KUALA LUMPUR: Prime country house prices in the UK rose on the average by almost 2.3% in the fourth quarter of 2009 but 2.6% lower than they were at the beginning of the year, according to the 4Q2009 results from Knight Frank Prime Country House Index.

“The price of prime country properties is increasing across the country as the recovery that started in London in the spring of 2009 continues to spread further into the regions,” Knight Frank’s head of rural property research Andrew Shirley said in a statement recently.

He added that there were a number of reasons for the upturn, but the overriding factor is an imbalance between supply and demand.

“Across Knight Frank’s network of country offices, the number of new potential buyers registering with us increased 50% last year and the number of sales grew 28%. At the same time, however, the volume of available property fell by almost a third. What we are seeing is an increasing number of people competing for a diminishing pool of properties,” he said.

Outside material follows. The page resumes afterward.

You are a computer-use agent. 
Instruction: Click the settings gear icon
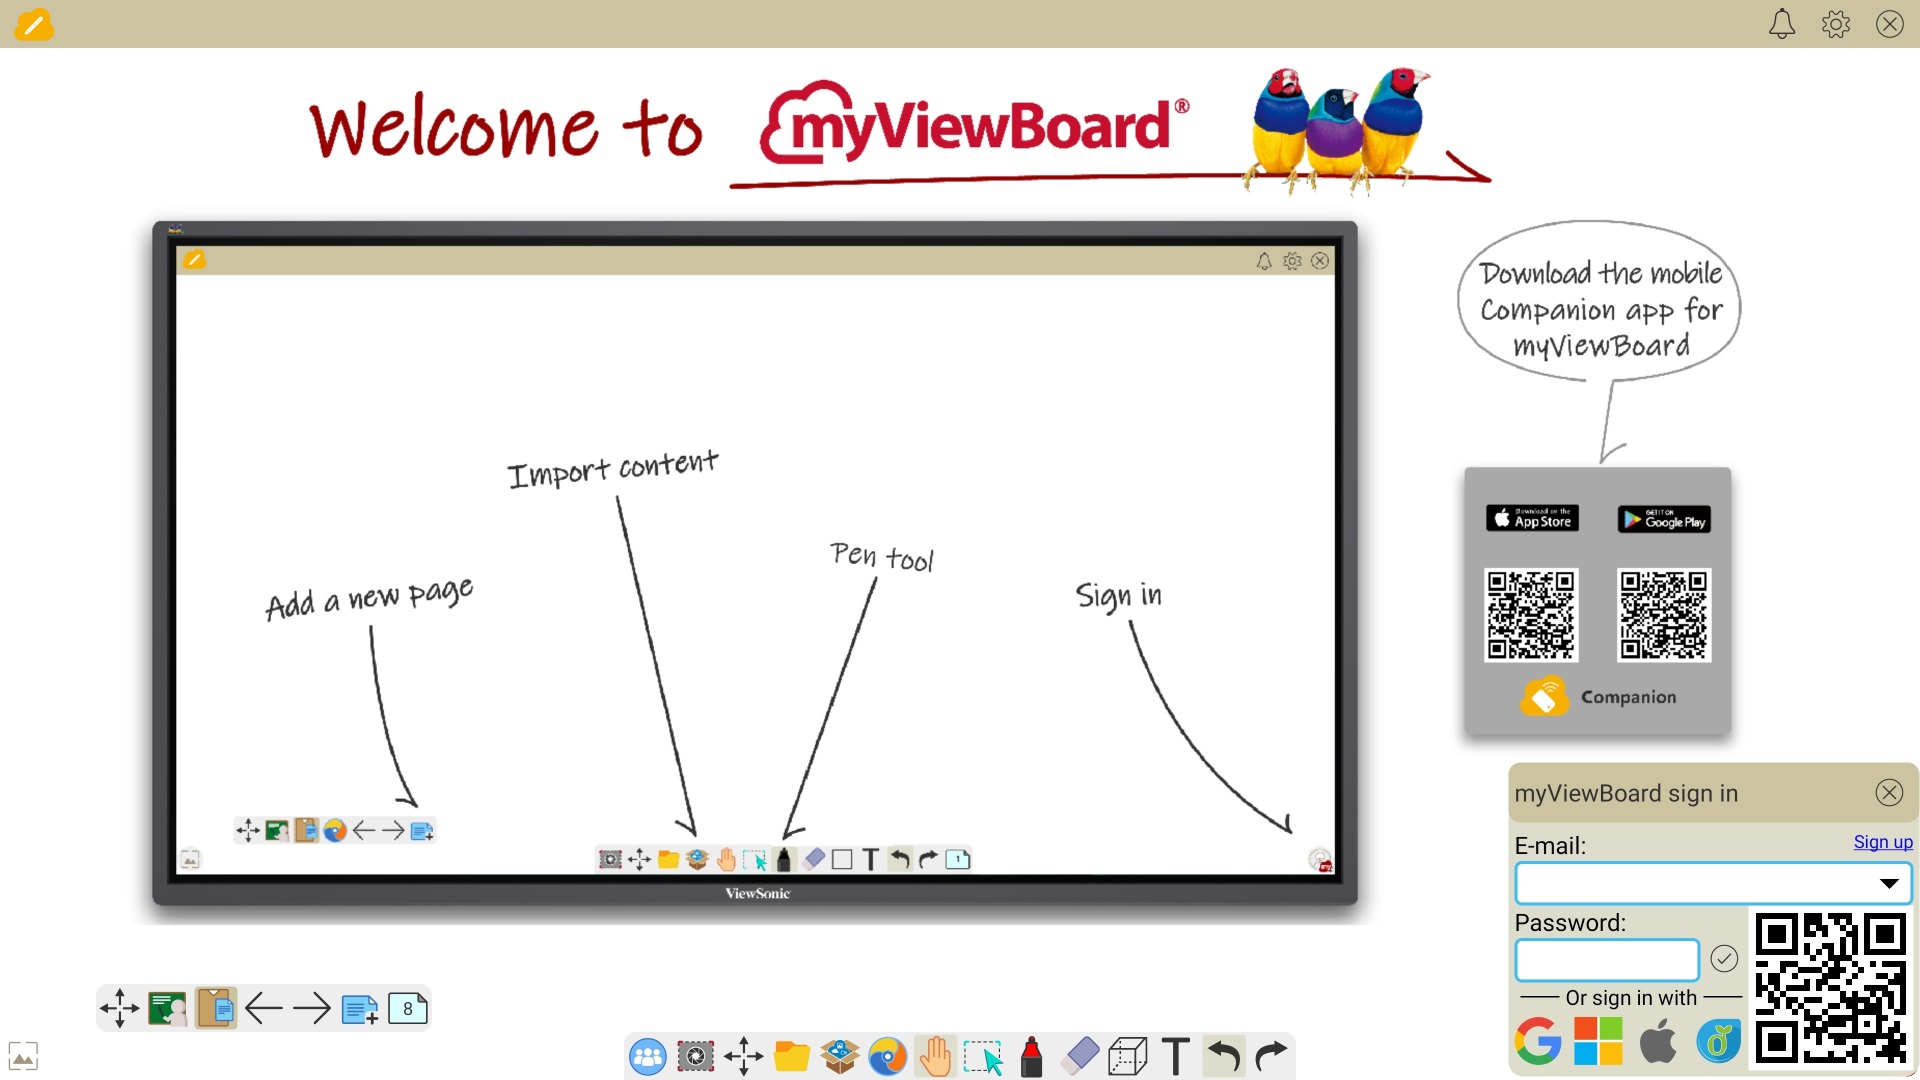(x=1837, y=24)
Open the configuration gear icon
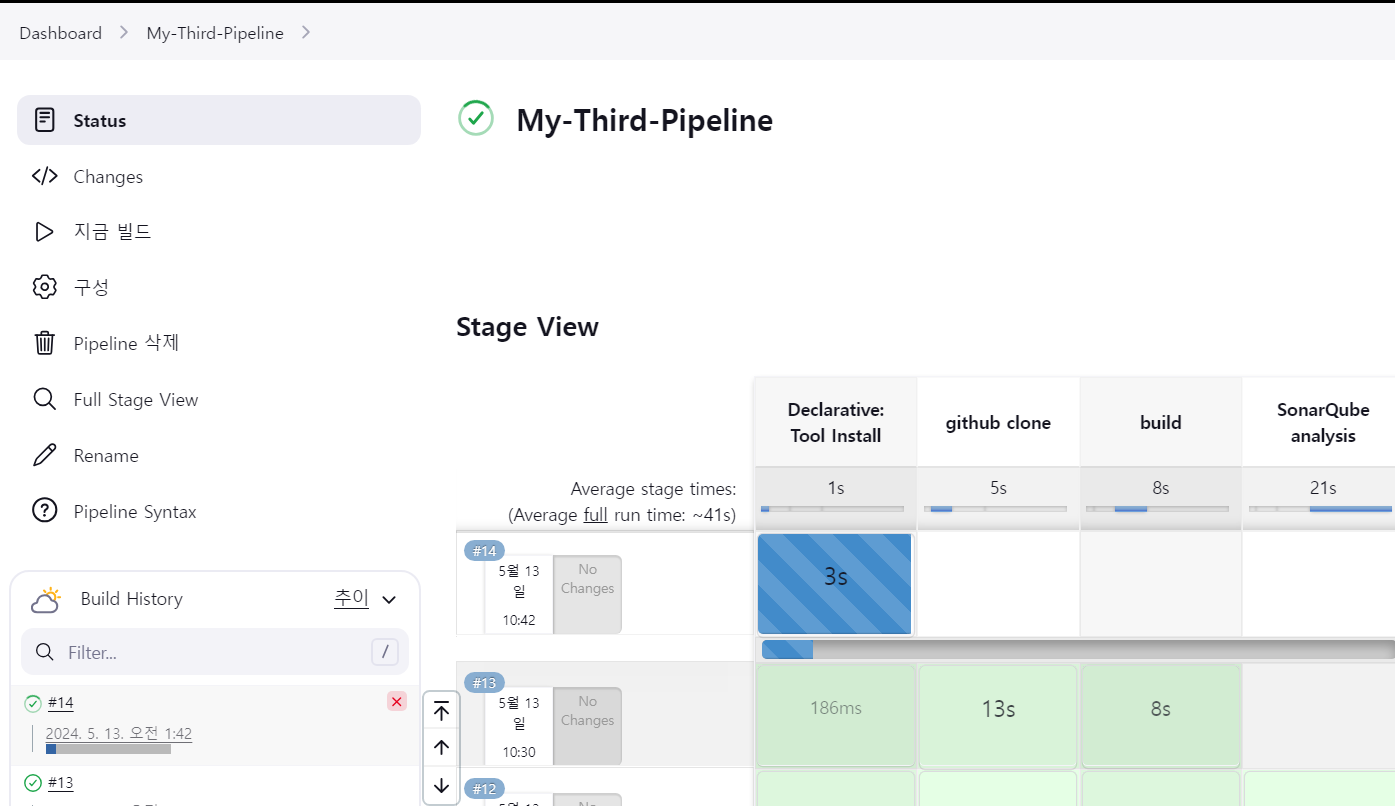 (x=44, y=288)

Shirley noted that property prices in the Home Counties have shown particular resilience, ending the year 1.4% higher. The north of England and Scotland are recovering more slowly, with prices down 11% on an annual basis, but up 0.5% in the last three months of the year.

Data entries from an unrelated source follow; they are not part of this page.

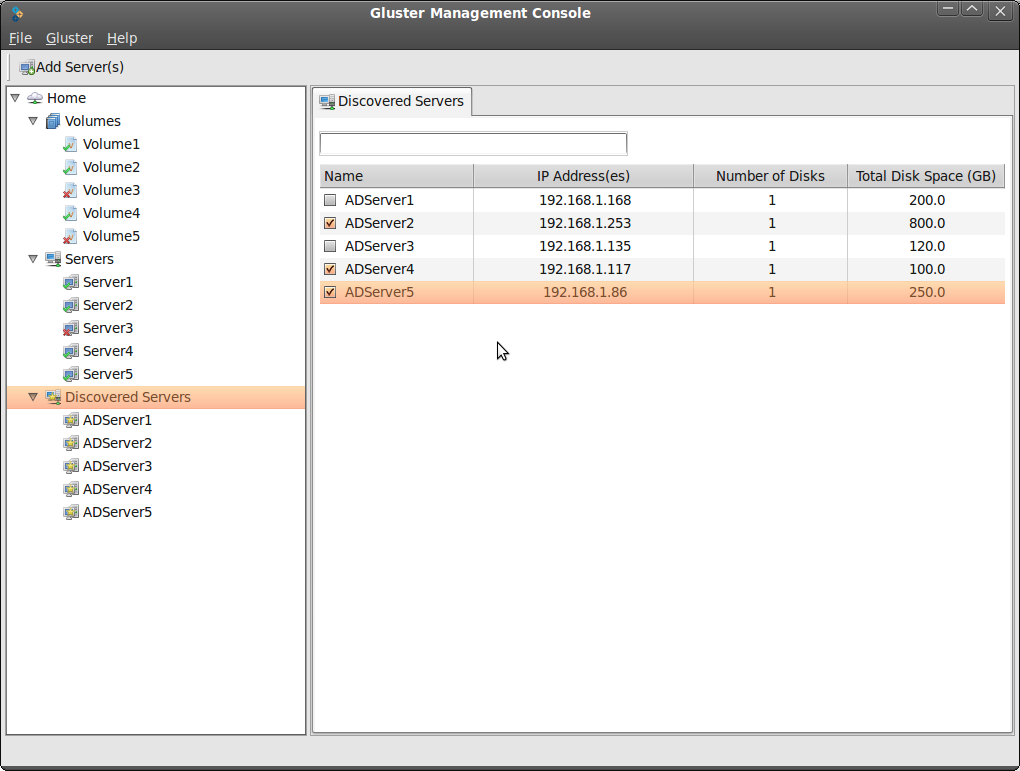Click the Server1 icon in tree
The height and width of the screenshot is (771, 1020).
click(x=70, y=282)
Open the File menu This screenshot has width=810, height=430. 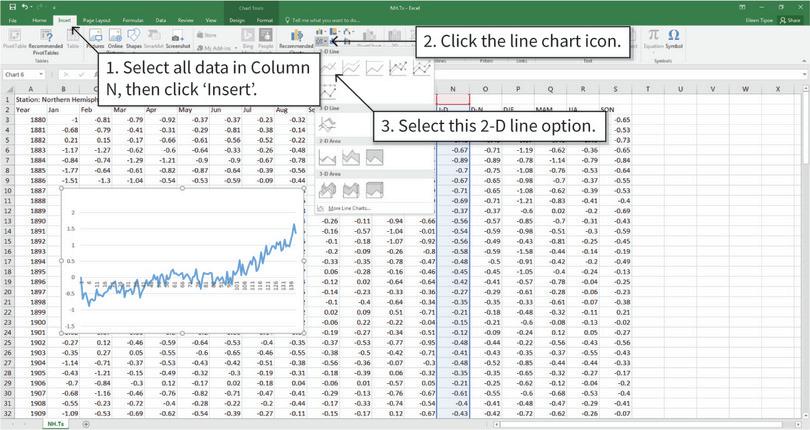point(11,19)
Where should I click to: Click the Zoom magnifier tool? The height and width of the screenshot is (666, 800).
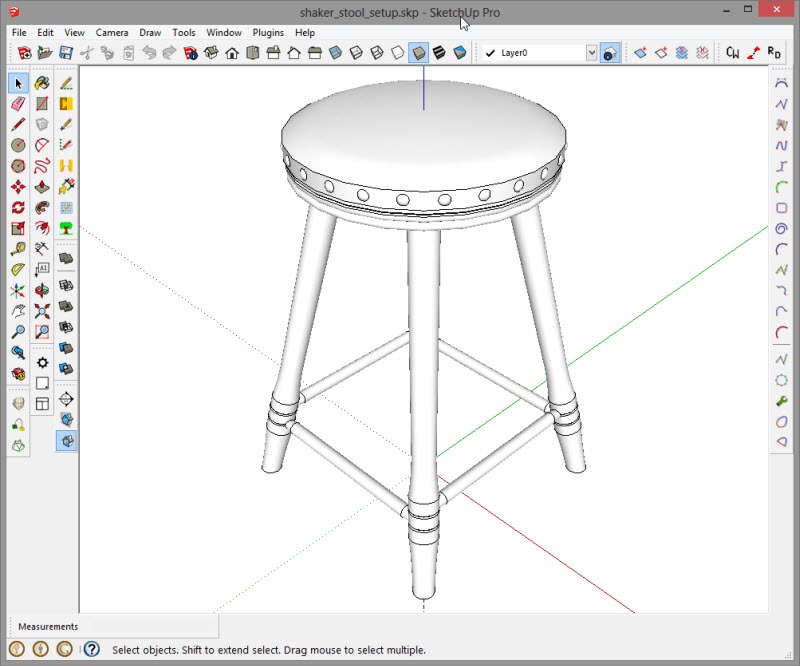(18, 332)
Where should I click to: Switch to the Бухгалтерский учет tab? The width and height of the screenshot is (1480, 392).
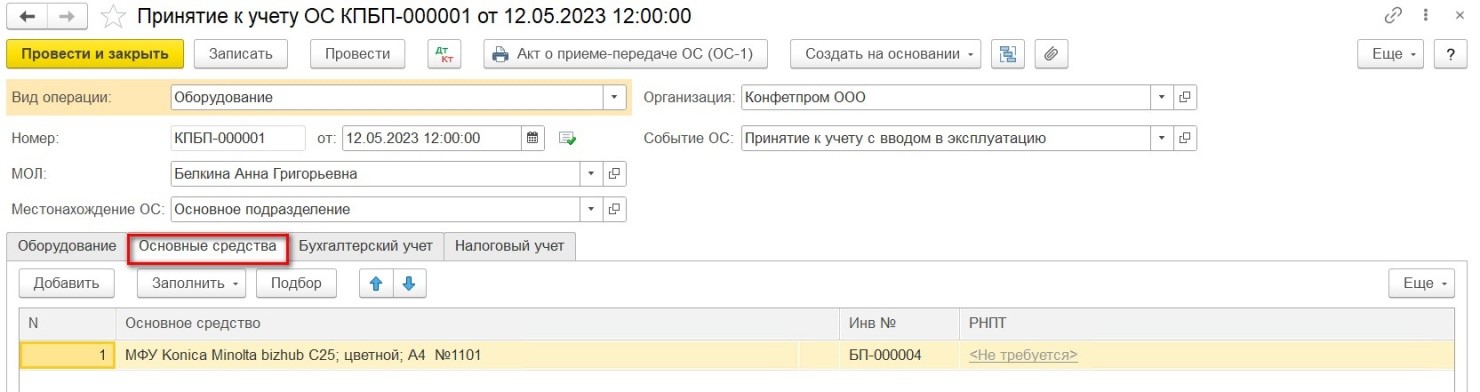pyautogui.click(x=366, y=245)
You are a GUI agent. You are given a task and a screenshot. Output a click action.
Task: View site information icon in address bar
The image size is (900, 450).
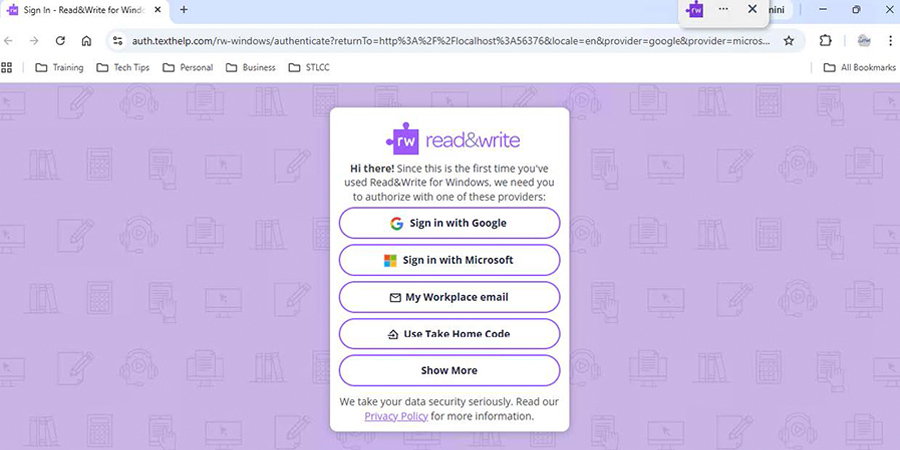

He added that potential purchasers are more confident because they feel prices have reached the bottom and are no longer worried about buying into a falling market.

The cost of borrowing remains low and credit availability is gradually improving, he said.

“Around London, we are also seeing an increasing number of overseas buyers returning to the market with the demand for properties over £5 million [RM27.3 million] growing significantly towards the year end,” Shirley said.

Meanwhile, Knight Frank’s head of country department Rupert Sweeting said the best properties are now attracting competitive bidding on a regular basis and guide prices are, in many cases, being exceeded with some houses selling for close to what they would have achieved at the peak of the market.

“We are, however, some distance from a return to the headiest days of the property boom when even properties with issues such as road noise would command premium prices. Buyers do remain price sensitive and it is the houses that tick literally every box that are attracting the most competition,” Sweeting said.

He said the question everybody is now asking is how long the recovery could continue and would prices fall again in 2010.

“Currently, we see few signs that stock levels of the best houses will increase markedly in the New Year and the forthcoming general election could exacerbate the situation further.

“Coupled with the growing number of frustrated buyers looking for houses, this should help to ensure prices do not fall back. The most likely scenario is a levelling off sometime in mid-2010,” he said.

Sweeting noted that there is a speculation that the government’s new bank bonus tax will have an impact on prime property prices.

“This has probably been overstated and, regardless, there is still a large pool of UK and overseas buyers whose purchasing power is not reliant on bonuses,” he explained.